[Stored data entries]
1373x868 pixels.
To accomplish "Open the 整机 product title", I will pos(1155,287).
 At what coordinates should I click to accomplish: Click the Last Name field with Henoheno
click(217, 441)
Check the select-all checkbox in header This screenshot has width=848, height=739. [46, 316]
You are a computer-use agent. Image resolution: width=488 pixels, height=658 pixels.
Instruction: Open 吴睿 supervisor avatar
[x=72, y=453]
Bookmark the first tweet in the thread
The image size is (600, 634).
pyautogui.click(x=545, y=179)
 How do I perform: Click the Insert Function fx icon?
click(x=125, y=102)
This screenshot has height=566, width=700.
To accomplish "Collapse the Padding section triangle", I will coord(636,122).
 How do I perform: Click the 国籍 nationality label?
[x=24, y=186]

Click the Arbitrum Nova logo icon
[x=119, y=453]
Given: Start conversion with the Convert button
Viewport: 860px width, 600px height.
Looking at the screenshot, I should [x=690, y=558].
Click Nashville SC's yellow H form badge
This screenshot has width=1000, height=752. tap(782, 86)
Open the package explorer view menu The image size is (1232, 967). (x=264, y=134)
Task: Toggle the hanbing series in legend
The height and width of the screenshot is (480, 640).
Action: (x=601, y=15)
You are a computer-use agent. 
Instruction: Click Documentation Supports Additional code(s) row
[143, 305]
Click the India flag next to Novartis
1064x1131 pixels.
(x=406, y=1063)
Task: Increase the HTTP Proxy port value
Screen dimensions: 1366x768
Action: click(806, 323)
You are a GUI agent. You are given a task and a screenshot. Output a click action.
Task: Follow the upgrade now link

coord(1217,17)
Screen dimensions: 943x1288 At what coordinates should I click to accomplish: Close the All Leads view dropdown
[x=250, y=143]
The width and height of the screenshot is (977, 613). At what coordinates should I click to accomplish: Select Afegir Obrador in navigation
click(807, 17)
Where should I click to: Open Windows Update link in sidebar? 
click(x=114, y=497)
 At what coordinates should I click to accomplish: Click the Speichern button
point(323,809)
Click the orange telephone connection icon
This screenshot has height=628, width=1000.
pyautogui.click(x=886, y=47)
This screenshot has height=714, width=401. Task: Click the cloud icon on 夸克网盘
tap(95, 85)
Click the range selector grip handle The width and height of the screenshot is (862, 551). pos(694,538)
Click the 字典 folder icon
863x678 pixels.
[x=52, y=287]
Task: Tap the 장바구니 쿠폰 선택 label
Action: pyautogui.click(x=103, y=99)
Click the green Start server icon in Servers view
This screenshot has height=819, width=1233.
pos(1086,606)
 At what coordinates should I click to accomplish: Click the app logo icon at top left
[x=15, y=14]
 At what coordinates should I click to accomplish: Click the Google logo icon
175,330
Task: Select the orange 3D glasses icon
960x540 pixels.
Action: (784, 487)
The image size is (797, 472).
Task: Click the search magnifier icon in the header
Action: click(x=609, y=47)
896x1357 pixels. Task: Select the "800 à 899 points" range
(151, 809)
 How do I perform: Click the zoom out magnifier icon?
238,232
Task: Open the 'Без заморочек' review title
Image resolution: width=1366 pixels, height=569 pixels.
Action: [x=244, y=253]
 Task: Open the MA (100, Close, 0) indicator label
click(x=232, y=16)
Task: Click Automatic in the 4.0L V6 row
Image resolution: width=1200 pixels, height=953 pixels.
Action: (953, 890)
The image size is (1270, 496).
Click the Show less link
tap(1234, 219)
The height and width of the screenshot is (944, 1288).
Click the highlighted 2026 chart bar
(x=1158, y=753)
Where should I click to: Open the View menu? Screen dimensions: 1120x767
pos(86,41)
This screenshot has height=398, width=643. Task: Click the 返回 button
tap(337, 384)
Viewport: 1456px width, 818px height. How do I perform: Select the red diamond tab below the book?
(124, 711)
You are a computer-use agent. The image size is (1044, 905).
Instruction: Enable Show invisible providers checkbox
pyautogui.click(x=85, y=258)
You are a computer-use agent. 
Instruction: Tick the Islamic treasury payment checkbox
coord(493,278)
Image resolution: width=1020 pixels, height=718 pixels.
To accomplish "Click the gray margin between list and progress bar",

Exercise brief: Please give the number of lines above that contain "title", without any other words.

Task result: 2